The Zelenskyy Connection and the Documentary Lens
To understand why a 65-year-old actor would rather be in a trench than a ballroom, you have to look back to February 24, 2022. Penn was in Kyiv that day, filming his documentary Superpower. He was there when the first missiles hit. He sat with Zelenskyy in the initial hours of the invasion, witnessing the transition of a former comedian into a commander-in-chief.
Superpower, released in 2023, was widely criticized by some for being "hagiographic"—a fancy way of saying Penn was too in love with his subject. Critics argued that the film focused more on Penn’s own grit and cigarette consumption than on the complex geopolitical realities of Eastern Europe. But for Penn, objectivity was never the point. He has openly admitted to being a "propagandist" for the Ukrainian cause.
In his view, the war is not a nuance-heavy diplomatic puzzle; it is a clear-cut battle between good and evil. This moral absolutism is what drives him back to Kyiv time and again. It is also what makes him so exhausting to the Hollywood establishment, which prefers its activism to be neatly packaged in 30-second segments between commercial breaks.
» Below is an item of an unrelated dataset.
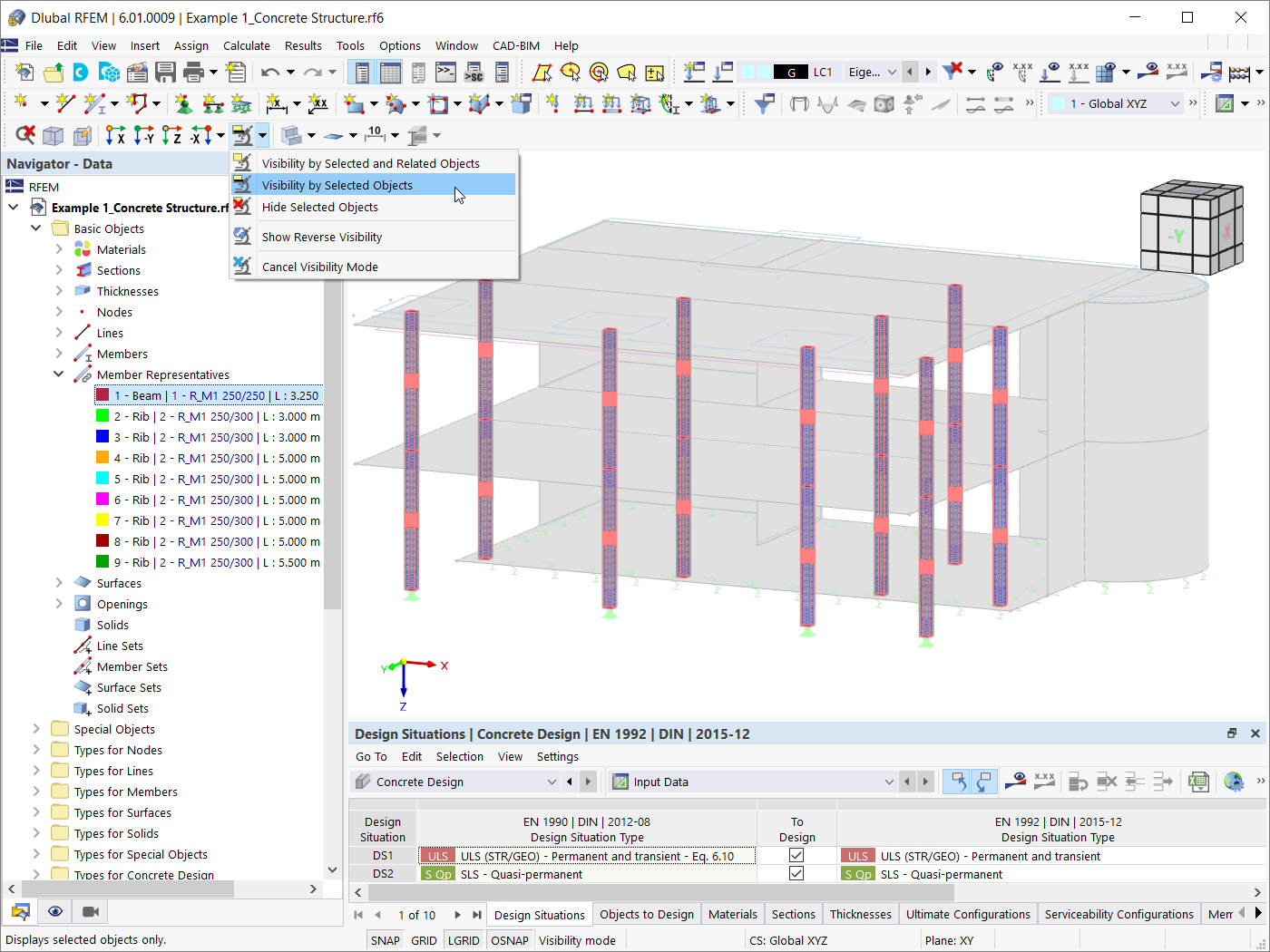Select the Global Z view direction icon
The image size is (1270, 952).
click(x=172, y=135)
A History of Calculated Defiance
Penn has always been the industry’s resident contrarian. He skipped the Oscars in 1996, 2000, and 2002. He only showed up to win for Mystic River in 2004 because he felt "embarrassed" after Clint Eastwood had to pick up his Golden Globe. His activism has frequently veered into the controversial, from his 2005 trek through the floodwaters of Hurricane Katrina to his infamous 2015 interview with drug lord "El Chapo" Guzmán.
However, his involvement in Ukraine feels different. It is more sustained, more personal, and far more costly to his reputation within the "A-list" bubble. By choosing to meet with Zelenskyy on the very night his peers were celebrating, Penn is signaling that he no longer considers himself a part of that world. He is a man who has replaced the "tapestry" of Hollywood social life with the cold, hard reality of a state under siege.
The Real Impact of Celebrity Diplomacy
Does it actually matter that a movie star gives a trophy to a president? To a soldier in the Donbas, probably not. But to the international media cycle, it is fuel. Zelenskyy, a man who understands the power of the image better than perhaps any world leader in history, knows exactly how to use Sean Penn.
Every time Penn visits, he brings a fresh wave of Western attention to a war that many are beginning to treat as "background noise." The Ukrainian government has recognized this by awarding Penn the Order of Merit. They don't care if his documentary is "self-indulgent." They care that he has 20 million people listening when he calls for more long-range missiles.
The Academy remains a soft target for Penn’s ire. By ignoring him during the 2026 broadcast, they hoped to avoid the drama. Instead, they ensured that the headline of the morning wasn't about the films—it was about the empty chair in the front row and the man who was thousands of miles away, standing in the mud of a sovereign nation, waiting for a war to end so he can get his trophy back.
One thing is certain. Penn won't be mailing a thank-you note.